Think green: FPCCI offers to set up effluent treatment plants to cope with Karachi’s waste

The plants will not ensure effective disposal only but will also generate electricity.

Our Correspondent August 16, 2014


For a city as large and diverse as Karachi, one of the major problems is the proper disposal of its waste. Over the years, the city has struggled to cope with the millions of tons of waste the residents produce each day.

The Federation of Pakistan Chambers of Commerce and Industries (FPCCI) have come up with an ingenious solution to the problem. The federation has offered the Sindh government to set up combined effluent treatment plants in industrial areas of Karachi and generate electricity from solid waste management schemes with the help of international donor agencies.

The offer was put before the government by a four-member delegation of FPCCI led by the chairperson of its standing committee on environment, Gulzar Firoz. Other members included Syed Muhammad Shifaaat Zaidi, Shama Saeed and Dr Samiuz Zaman. The Sindh Environmental Protection Agency (SEPA) director Waqar Phulpoto was also present at the meeting.

The FPCCI delegation explained that combined effluent treatment and solid waste management had become essential for industries after Pakistan was accorded the GSP plus status. "Untreated industrial effluent not only pollutes the sea but also creates serious health hazards for the city's residents.
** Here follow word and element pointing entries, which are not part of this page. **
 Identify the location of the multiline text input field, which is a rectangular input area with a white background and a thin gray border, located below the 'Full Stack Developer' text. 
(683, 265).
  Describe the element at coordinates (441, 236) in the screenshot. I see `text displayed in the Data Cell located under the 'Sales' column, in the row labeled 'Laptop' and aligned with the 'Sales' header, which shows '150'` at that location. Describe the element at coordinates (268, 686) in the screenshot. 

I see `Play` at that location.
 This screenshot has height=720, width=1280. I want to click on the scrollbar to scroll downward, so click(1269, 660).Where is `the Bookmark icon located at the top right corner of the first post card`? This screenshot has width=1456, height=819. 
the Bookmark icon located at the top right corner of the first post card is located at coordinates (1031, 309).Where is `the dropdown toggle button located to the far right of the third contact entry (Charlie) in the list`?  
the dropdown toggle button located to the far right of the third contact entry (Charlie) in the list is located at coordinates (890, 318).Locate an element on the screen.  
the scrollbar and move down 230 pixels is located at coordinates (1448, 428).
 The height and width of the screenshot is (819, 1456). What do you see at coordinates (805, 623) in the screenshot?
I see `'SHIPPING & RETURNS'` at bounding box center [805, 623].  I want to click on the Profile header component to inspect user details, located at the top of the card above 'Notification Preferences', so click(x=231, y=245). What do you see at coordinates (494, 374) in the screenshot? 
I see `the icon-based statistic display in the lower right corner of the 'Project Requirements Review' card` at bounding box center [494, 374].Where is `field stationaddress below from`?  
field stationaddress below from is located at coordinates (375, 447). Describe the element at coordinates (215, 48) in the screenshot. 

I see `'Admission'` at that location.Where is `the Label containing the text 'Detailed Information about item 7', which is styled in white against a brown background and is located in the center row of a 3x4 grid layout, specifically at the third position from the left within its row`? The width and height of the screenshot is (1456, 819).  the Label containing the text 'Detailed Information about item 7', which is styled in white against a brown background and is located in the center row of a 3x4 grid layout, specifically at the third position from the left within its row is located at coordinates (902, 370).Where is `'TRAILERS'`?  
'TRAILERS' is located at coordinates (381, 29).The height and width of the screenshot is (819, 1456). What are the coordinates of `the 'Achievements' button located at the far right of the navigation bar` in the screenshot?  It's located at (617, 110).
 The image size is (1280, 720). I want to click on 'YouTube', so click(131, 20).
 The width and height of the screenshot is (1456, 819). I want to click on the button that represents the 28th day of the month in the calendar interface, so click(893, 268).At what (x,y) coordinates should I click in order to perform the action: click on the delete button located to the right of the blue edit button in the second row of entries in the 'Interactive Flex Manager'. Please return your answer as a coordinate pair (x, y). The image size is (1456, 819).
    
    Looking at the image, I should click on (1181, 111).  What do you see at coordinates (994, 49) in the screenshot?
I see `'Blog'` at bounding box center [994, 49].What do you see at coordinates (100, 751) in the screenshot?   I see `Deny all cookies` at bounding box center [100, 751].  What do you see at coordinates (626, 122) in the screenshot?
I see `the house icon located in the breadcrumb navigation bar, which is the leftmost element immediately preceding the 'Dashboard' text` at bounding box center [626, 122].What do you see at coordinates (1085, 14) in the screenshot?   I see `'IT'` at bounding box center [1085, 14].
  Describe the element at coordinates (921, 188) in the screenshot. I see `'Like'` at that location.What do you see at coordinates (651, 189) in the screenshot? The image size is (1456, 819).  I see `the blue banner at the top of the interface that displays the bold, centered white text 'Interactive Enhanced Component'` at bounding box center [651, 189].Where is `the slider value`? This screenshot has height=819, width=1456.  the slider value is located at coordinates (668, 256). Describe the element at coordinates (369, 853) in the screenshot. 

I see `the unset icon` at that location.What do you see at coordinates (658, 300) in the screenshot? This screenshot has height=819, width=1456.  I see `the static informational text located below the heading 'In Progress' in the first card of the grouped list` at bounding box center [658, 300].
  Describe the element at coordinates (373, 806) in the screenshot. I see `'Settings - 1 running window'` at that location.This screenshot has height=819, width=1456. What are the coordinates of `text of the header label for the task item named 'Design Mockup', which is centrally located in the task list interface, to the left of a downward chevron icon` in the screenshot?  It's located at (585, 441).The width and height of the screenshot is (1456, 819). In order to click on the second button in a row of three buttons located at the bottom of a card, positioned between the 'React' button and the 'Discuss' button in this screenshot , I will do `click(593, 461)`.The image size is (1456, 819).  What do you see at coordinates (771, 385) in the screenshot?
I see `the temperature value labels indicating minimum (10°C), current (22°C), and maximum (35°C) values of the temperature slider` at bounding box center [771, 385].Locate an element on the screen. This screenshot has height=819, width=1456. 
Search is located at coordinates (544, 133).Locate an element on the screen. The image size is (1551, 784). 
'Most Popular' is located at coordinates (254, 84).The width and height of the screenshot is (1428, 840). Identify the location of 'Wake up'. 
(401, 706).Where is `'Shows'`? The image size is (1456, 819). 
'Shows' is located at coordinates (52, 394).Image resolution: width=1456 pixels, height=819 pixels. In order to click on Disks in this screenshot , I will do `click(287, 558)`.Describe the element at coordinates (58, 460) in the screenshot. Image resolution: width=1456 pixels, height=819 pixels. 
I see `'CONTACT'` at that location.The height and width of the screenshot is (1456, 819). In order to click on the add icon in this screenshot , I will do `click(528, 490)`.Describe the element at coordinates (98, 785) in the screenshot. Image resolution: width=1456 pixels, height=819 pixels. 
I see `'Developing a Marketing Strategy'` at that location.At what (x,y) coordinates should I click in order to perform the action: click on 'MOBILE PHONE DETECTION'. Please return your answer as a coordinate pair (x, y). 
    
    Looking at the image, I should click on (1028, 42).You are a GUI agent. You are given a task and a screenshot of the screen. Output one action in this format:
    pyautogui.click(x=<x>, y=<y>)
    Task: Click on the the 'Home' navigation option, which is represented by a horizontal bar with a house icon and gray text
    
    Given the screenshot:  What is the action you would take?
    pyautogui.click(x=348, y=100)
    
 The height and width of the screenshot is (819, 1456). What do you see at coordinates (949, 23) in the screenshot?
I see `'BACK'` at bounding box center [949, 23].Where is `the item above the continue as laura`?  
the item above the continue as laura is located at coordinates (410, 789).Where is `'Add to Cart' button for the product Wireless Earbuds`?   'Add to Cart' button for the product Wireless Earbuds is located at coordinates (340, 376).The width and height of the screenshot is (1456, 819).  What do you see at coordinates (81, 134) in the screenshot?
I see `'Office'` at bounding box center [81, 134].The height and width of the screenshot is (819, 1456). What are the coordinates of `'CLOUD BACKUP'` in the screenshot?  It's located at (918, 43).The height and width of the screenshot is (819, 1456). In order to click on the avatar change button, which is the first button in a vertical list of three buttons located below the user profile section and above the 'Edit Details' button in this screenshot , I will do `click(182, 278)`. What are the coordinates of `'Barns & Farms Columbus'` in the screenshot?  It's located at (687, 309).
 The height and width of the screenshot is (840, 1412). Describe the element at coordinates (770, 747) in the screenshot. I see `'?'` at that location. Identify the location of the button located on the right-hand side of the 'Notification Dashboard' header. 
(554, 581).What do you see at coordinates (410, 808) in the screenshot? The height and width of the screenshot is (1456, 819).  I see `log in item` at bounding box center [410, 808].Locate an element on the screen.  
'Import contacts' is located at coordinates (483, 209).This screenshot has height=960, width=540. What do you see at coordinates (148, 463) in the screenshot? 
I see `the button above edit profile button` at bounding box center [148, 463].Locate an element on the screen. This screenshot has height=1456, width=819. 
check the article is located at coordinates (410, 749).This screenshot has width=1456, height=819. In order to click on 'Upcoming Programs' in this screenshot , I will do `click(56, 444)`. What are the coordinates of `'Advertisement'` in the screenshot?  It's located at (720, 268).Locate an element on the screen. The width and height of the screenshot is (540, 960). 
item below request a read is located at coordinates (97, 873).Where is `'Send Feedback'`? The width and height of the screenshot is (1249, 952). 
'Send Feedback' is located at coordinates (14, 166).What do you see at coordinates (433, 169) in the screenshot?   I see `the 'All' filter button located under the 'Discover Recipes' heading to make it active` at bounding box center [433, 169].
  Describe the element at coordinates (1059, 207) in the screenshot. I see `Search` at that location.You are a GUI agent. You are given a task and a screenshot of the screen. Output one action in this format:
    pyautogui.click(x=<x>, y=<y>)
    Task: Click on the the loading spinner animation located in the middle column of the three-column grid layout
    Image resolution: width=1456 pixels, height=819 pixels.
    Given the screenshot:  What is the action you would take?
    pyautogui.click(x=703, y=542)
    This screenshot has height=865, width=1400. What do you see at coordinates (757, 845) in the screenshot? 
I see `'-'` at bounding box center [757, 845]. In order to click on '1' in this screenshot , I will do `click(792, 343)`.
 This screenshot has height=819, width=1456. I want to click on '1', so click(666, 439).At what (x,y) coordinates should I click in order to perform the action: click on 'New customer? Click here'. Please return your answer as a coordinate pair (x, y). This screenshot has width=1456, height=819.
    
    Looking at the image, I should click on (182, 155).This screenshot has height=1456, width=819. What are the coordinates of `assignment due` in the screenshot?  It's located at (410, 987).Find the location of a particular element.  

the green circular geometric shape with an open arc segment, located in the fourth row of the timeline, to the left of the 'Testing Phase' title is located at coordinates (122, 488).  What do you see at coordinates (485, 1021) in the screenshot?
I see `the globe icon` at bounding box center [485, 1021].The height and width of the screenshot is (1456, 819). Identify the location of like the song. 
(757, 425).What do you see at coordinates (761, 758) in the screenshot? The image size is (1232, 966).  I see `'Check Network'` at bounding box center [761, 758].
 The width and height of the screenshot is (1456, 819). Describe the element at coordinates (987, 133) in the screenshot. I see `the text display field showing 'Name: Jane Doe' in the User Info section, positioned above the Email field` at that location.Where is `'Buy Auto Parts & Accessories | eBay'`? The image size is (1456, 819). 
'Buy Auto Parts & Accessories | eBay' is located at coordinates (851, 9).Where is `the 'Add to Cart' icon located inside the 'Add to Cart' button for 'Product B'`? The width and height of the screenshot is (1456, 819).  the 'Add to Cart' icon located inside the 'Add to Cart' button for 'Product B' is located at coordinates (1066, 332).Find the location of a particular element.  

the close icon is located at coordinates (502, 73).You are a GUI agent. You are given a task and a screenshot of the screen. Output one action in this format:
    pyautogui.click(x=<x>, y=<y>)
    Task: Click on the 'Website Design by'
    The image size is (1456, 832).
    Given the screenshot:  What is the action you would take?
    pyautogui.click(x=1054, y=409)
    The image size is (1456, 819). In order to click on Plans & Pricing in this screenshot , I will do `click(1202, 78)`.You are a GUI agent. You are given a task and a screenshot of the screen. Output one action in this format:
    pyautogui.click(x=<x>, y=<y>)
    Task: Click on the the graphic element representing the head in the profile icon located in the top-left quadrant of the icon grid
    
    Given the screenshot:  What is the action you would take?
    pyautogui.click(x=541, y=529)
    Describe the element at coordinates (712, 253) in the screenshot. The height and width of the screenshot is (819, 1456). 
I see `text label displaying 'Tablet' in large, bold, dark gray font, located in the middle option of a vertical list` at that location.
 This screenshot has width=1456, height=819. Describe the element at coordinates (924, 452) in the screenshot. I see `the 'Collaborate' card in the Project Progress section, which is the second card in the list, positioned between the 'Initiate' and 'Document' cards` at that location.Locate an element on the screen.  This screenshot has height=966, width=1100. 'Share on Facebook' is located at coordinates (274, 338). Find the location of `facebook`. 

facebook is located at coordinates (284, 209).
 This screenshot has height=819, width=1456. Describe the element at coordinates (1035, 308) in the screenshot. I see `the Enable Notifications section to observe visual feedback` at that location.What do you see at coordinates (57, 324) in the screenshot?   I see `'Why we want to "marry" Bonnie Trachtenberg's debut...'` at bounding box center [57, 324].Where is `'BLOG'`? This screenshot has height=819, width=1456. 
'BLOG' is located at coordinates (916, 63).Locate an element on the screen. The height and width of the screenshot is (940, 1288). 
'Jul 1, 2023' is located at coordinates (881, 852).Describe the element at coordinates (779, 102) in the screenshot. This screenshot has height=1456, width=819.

The Italian, Russian and UN environmental agencies are ready to finance these projects," said Gulzar Firoz in his briefing before the chief minister. "We have contacted several other donors who have shown interest to invest in this sector. These donors will be willing to brief any government officials by the end of the month so that these projects can be materialised without any delay."

Sindh Chief Minister Syed Qaim Ali Shah welcomed the offer and said that his government was serious on not only implementing the existing laws for environmental protection, but efforts were also underway to draft more laws to ensure a clean environment.

He said that through combined effluent treatment plants and solid waste management, the provincial government hoped to not only address the issues of environmental degradation, but also generate electricity.  Shah said that the management of sewage water and cleanliness were among the major problems faced by the city and the prime responsibility to resolve these issues lay with Karachi Metropolitan Corporation (KMC). It had, however, failed to deliver forcing the government of Sindh to extend administrative and financial support to the KMC.

The chief minister informed the delegation that an agreement for the generation of 300MW of electricity from solid waste will be signed with a Chinese company by the end of the month.

Published in The Express Tribune, August 17th, 2014.